Nathan Hughes

Nathan’s dramas and documentaries aim to affirm essential human values and empower people to resist toxic narratives that stand in the way of socio-ecological justice. His work demonstrates a distinctive cinematic and/or artistic vision (Encounters Festival) and has been supported by the RIFF Talent Lab, the London Comedy Film Festival and the London Screenwriter’s Festival. He has mentored young screenwriters to develop media resources to combat ideological conditioning and radicalisation, and has produced site-specific theatre pieces with fluid configurations of people, places and technologies. He has exhibited speculative fiction and evocative promotions at international arts symposiums (ISEA, US & China CHI, Zebra Poetry Film Festival, AHRC’s Research in Film Awards), and has engaged diverse audiences through innovative collaborations with (BBC, NESTA, The National Trust).
Mourning Glory dissects the uses and abuses of family, friendship and porn as grief therapy, revealing how we configure (and disfigure) identity in relation to place, and why you can take the girls and boys out of Wales, but you can’t take Wales out of the girls and boys.

Mourning Glory

LIM | Less is More 2020

MOURNING GLORY is a poignant comedy about the uses and abuses of amateur porn as grief therapy.

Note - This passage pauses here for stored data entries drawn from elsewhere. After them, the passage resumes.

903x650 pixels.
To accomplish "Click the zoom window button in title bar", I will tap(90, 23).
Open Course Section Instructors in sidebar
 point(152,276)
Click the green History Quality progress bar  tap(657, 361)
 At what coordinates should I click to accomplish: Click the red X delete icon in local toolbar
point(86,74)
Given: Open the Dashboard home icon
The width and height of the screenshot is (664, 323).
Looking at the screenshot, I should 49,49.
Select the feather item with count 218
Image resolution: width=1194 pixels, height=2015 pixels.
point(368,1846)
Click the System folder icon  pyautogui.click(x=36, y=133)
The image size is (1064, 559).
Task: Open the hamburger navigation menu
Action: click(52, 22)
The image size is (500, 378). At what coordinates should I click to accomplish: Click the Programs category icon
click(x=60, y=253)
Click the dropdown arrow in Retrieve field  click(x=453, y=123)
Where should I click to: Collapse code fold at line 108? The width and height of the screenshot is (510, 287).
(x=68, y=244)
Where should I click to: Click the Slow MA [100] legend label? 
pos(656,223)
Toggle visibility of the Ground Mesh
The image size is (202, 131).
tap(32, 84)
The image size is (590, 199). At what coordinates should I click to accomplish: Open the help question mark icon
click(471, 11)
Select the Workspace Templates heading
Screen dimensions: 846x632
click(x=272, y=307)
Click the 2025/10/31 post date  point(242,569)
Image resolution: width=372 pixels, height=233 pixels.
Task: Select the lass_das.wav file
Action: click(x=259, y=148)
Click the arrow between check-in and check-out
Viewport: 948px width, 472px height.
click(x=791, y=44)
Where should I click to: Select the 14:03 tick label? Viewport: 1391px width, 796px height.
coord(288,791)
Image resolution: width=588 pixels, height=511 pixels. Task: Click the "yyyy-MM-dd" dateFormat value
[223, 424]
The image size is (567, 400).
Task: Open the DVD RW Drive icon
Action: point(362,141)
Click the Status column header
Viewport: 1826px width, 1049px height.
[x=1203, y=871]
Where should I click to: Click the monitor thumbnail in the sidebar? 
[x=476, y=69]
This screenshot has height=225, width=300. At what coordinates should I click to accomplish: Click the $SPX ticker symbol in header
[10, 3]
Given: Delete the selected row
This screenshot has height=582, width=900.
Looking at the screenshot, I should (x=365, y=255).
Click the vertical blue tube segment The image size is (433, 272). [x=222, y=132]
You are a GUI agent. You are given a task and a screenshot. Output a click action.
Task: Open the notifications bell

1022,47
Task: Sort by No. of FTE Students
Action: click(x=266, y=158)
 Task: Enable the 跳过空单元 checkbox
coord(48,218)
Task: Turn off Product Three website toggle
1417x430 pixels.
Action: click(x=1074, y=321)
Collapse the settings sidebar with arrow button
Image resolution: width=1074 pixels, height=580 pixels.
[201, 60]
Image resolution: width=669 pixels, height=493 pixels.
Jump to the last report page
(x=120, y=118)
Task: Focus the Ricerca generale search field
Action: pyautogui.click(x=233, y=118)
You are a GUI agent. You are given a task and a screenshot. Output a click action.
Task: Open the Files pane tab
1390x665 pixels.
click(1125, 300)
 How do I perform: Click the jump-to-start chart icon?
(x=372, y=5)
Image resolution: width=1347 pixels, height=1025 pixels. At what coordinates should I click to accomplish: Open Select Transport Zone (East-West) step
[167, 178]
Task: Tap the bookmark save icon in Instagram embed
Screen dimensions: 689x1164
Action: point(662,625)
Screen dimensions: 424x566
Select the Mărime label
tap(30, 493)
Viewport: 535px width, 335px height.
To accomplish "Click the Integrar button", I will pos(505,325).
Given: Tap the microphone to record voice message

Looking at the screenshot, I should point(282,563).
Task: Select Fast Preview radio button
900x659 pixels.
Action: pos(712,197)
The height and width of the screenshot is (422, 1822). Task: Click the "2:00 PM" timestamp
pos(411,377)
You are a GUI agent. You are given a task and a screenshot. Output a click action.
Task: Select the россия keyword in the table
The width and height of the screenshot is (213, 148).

Stuck in his dreary Welsh hometown after his mother’s death, AL, an emotionally constipated porn addict, is at year zero of his existence. MEG, a cheeky outsider, plans to escape the town by following her idol, Welsh porn star Gail Maze, to a glamorous new life in LA. She needs a steamy scene to attract the adult industry, but her natural spermatozoid face doesn’t fit with the latter’s toxic parody of sexuality. In her darkest hour, AL turns to MUFF, a small-time filmmaker, but he wants to make a film about the story of his new biological mother, who saved him from a clifftop fall when he was still a foetus. MEG negotiates a deal to play MUFF’s suicidal teenage mother if he shoots her sex scene. When MUFF casts AL to co-star with MEG, three wounded individuals learn that making (bad) amateur porn is paradoxically therapeutic and forces them to confront their authentic selves.